Rétablir le contact

Elle mit quelques semaines avant d’oser tenter de le rejoindre. Elle ne désirait pas paraître s’accrocher. Son cœur était touché, mais il lui semblait évident qu’elle avait intérêt à ne pas le montrer. D’autant qu’elle était incapable de se justifier. Elle ignorait encore ce qu’elle voulait de lui. Hormis bien entendu quelques plaisirs charnels, mais c’était accessoire. En surface elle ambitionnait de régler cette affaire tout en sauvant les apparences. Après tout il l’avait tout de même humiliée ! Elle n’y attachait que très peu d’importance, mais ça faisait désordre.
Au fond, c’était moins clair. Avant tout elle voulait rétablir le contact. Ce qu’il cachait l’intéressait, et pour l’apprendre elle était prête à faire beaucoup de compromis. Elle avait essayé de ne plus y penser, mais n’avait pu y réussir. Au moins elle devait essayer de comprendre ce qui chez ce garçon lui avait fait un tel effet.

Lui l’avait presque oubliée. Sa vie sentimentale était à cette époque assez désordonnée, et il avait parfois du mal à coller un prénom sur le visage de celles avec qui il sortait. Leurs quelques rendez-vous n’avaient été en somme qu’une aventure passagère. De plus le rôle qu’il avait joué n’avait rien eu de très glorieux — il n’était donc guère surprenant qu’il eût préféré l’occulter.
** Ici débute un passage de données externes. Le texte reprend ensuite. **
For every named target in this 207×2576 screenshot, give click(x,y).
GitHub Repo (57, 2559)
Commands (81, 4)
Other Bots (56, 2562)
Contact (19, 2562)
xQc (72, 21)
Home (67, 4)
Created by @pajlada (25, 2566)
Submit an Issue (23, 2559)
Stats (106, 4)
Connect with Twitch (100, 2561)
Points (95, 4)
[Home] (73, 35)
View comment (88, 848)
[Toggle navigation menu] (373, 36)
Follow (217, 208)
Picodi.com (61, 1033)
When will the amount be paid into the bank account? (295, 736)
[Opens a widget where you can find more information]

Son oubli cependant eut l’avantage de l’empêcher de paniquer quand il la reconnut. Le temps que son prénom lui revienne en mémoire, il fut forcé de lui répondre sur un ton léger. Consciente de son avantage, elle sourit discrètement de son inconséquence, lui demanda de ses nouvelles, avant de s’excuser de n’avoir pas trouvé le temps plus tôt de l’appeler ou de passer le voir… Elle avait eu mille choses à faire, et espérait qu’il ne lui tenait pas rigueur de l’avoir négligé !
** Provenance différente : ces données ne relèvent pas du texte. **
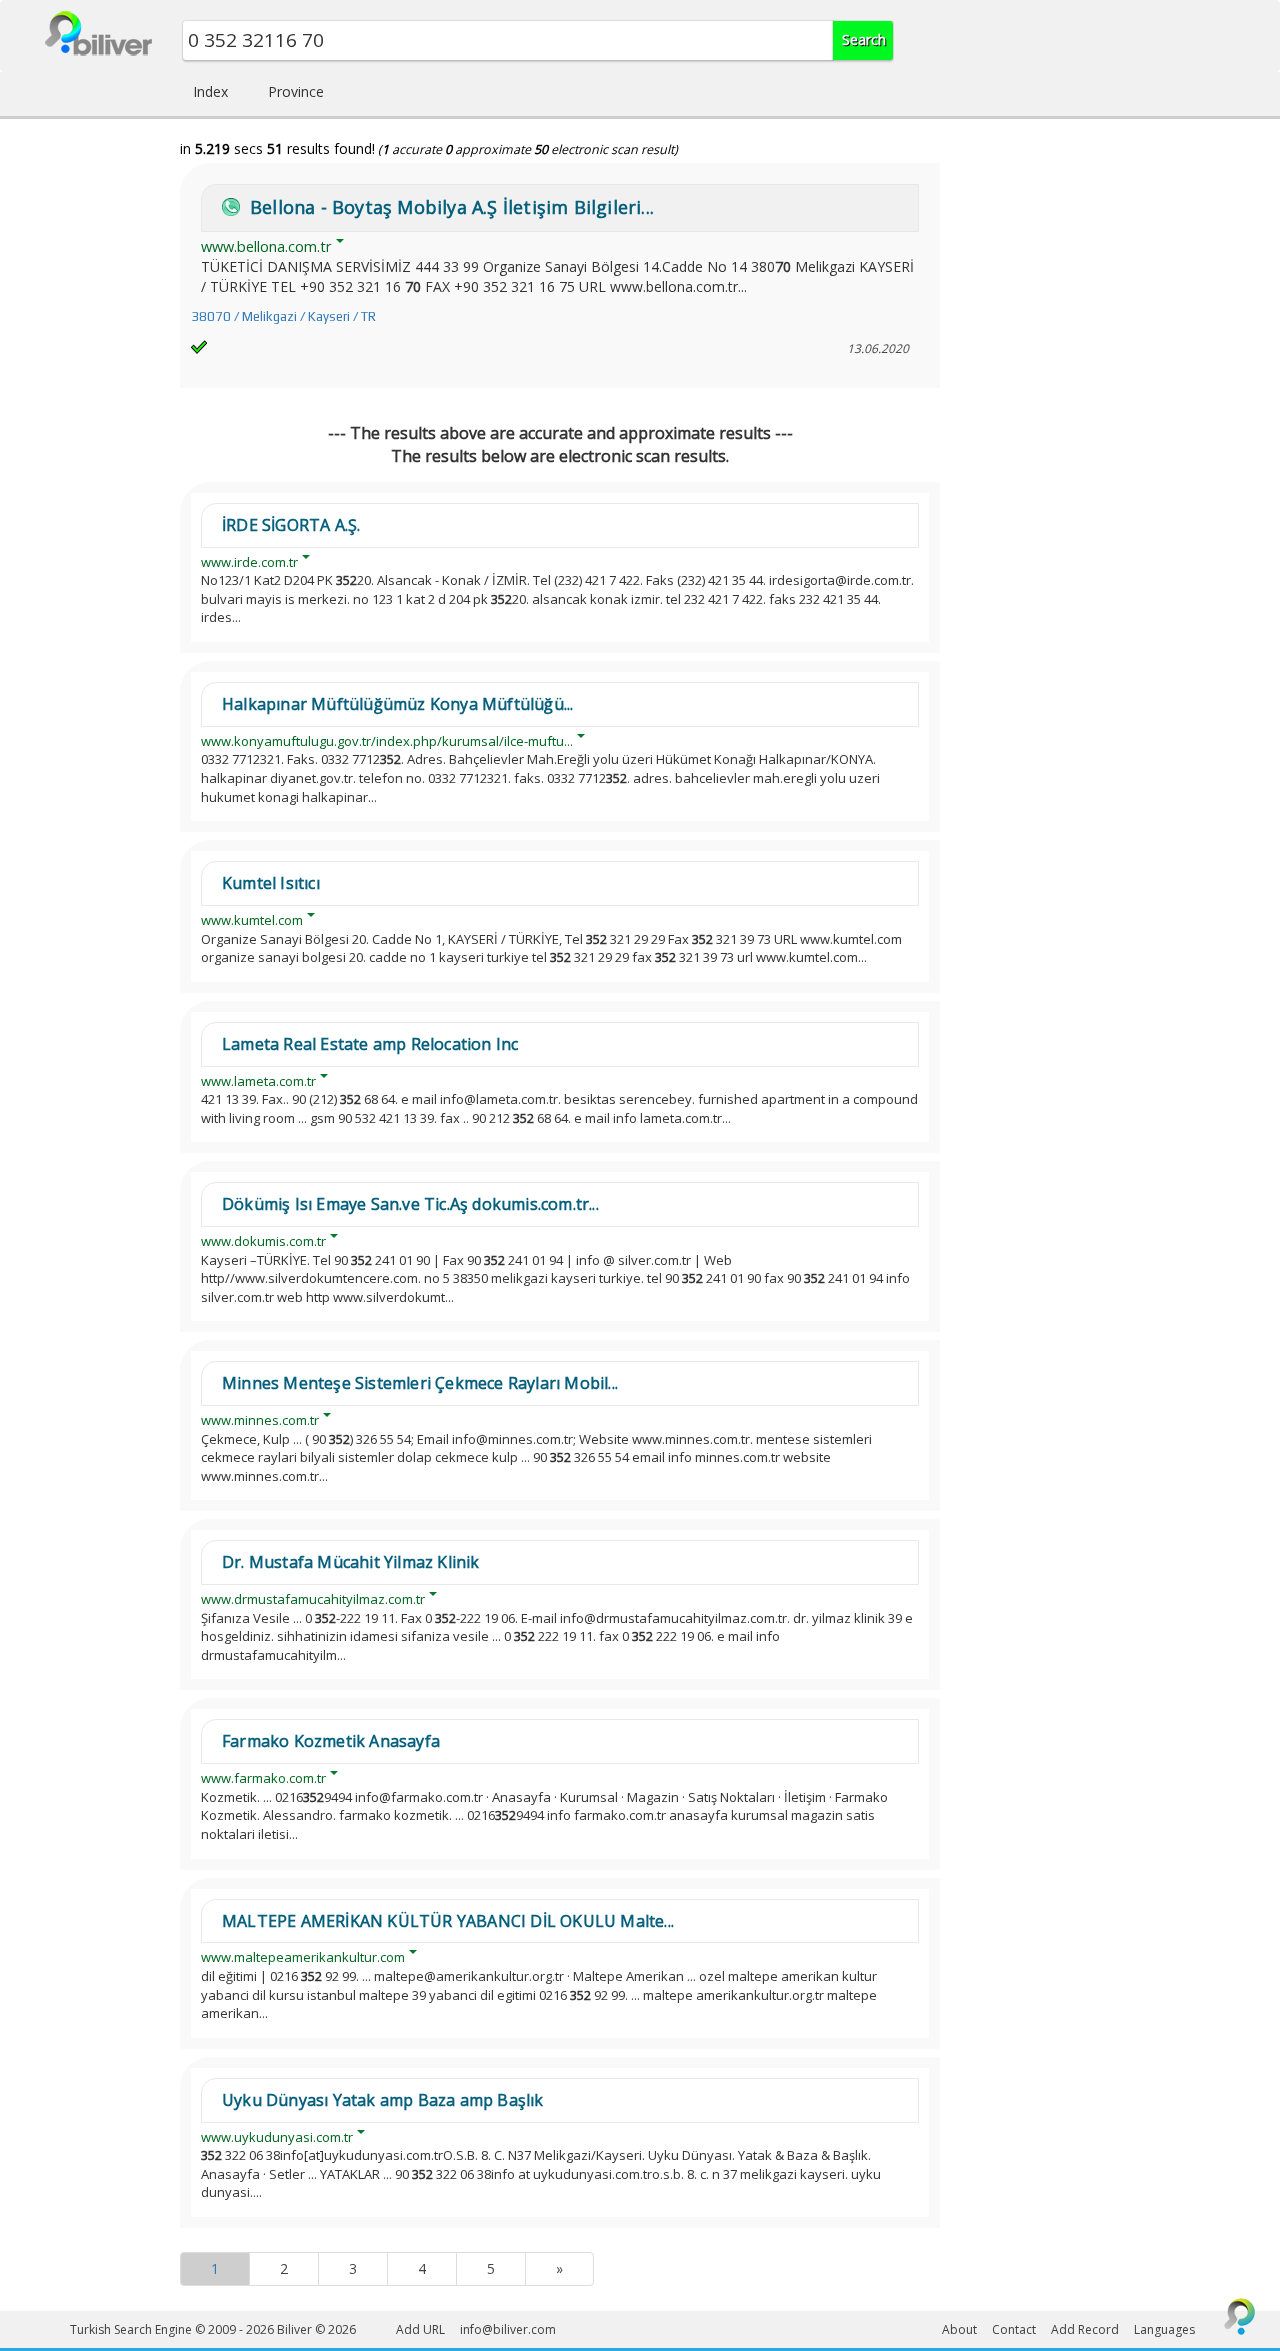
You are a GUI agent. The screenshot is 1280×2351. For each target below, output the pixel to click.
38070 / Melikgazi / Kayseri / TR (283, 316)
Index (210, 91)
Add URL (420, 2329)
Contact (1014, 2329)
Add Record (1085, 2329)
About (959, 2329)
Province (296, 91)
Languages (1164, 2329)
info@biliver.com (508, 2329)
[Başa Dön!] (1240, 2316)
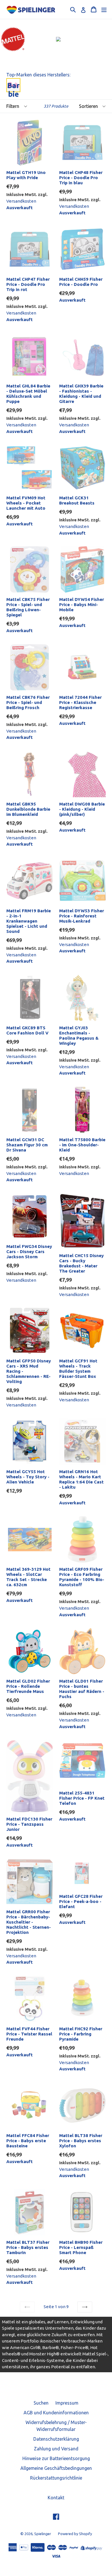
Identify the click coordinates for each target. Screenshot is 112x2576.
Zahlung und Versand (56, 2448)
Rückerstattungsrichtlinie (56, 2477)
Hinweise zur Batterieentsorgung (56, 2458)
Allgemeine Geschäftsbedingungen (56, 2468)
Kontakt (56, 2497)
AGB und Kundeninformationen (56, 2412)
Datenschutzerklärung (56, 2439)
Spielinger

En lui un voyant rouge s’alluma. Où avait-elle pêché qu’il avait besoin d’elle ? Et aussitôt il s’en voulut de son ingratitude. Il ne lui devait rien, mais elle ne méritait pas pour autant son mépris ! Sans doute était-ce lui le plus méprisable des deux ! Et puisque malgré tout elle était amicale… Puisqu’elle semblait avoir oublié qu’il s’était plutôt mal conduit avec elle… Il pouvait au moins lui faire croire qu’elle était à ses yeux aussi importante qu’elle se l’imaginait !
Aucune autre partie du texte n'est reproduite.